___ DATA FOR ANALYSIS ___

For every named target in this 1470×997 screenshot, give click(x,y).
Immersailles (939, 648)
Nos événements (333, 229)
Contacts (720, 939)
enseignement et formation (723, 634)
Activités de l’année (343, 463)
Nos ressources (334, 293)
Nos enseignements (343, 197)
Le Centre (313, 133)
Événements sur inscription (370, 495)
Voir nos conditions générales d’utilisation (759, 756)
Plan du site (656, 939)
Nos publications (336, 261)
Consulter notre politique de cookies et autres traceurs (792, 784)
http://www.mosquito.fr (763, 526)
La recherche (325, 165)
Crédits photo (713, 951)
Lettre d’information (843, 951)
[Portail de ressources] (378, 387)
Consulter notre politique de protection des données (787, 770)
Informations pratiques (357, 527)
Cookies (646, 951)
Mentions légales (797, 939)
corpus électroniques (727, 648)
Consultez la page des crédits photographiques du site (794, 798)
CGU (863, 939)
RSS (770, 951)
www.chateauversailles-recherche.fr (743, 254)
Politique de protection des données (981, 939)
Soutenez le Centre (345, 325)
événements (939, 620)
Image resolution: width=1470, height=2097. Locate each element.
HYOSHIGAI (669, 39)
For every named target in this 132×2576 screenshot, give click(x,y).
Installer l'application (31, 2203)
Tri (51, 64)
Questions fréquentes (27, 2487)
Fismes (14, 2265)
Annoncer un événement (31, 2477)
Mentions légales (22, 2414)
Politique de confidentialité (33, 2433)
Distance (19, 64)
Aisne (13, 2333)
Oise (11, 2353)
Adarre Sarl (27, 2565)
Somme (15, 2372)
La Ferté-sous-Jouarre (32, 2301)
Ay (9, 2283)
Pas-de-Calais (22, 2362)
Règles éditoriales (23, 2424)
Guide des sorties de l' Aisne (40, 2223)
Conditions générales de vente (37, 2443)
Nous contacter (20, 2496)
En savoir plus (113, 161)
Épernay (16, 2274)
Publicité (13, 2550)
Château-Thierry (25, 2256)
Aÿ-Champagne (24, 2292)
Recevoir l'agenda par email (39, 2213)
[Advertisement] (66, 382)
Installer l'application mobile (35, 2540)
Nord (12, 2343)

___

TASK DIRECTIONS: Each of the records shown above needs to be repeated exactly.

EXERCISE ANSWER:
For every named target in this 1470×997 screenshot, give click(x,y).
Immersailles (939, 648)
Nos événements (333, 229)
Contacts (720, 939)
enseignement et formation (723, 634)
Activités de l’année (343, 463)
Nos ressources (334, 293)
Nos enseignements (343, 197)
Le Centre (313, 133)
Événements sur inscription (370, 495)
Voir nos conditions générales d’utilisation (759, 756)
Plan du site (656, 939)
Nos publications (336, 261)
Consulter notre politique de cookies et autres traceurs (792, 784)
http://www.mosquito.fr (763, 526)
La recherche (325, 165)
Crédits photo (713, 951)
Lettre d’information (843, 951)
[Portail de ressources] (378, 387)
Consulter notre politique de protection des données (787, 770)
Informations pratiques (357, 527)
Cookies (646, 951)
Mentions légales (797, 939)
corpus électroniques (727, 648)
Consultez la page des crédits photographiques du site (794, 798)
CGU (863, 939)
RSS (770, 951)
www.chateauversailles-recherche.fr (743, 254)
Politique de protection des données (981, 939)
Soutenez le Centre (345, 325)
événements (939, 620)
Image resolution: width=1470, height=2097. Locate each element.
HYOSHIGAI (669, 39)
For every named target in this 132×2576 screenshot, give click(x,y).
Installer l'application (31, 2203)
Tri (51, 64)
Questions fréquentes (27, 2487)
Fismes (14, 2265)
Annoncer un événement (31, 2477)
Mentions légales (22, 2414)
Politique de confidentialité (33, 2433)
Distance (19, 64)
Aisne (13, 2333)
Oise (11, 2353)
Adarre Sarl (27, 2565)
Somme (15, 2372)
La Ferté-sous-Jouarre (32, 2301)
Ay (9, 2283)
Pas-de-Calais (22, 2362)
Règles éditoriales (23, 2424)
Guide des sorties de l' Aisne (40, 2223)
Conditions générales de vente (37, 2443)
Nous contacter (20, 2496)
En savoir plus (113, 161)
Épernay (16, 2274)
Publicité (13, 2550)
Château-Thierry (25, 2256)
Aÿ-Champagne (24, 2292)
Recevoir l'agenda par email (39, 2213)
[Advertisement] (66, 382)
Installer l'application mobile (35, 2540)
Nord (12, 2343)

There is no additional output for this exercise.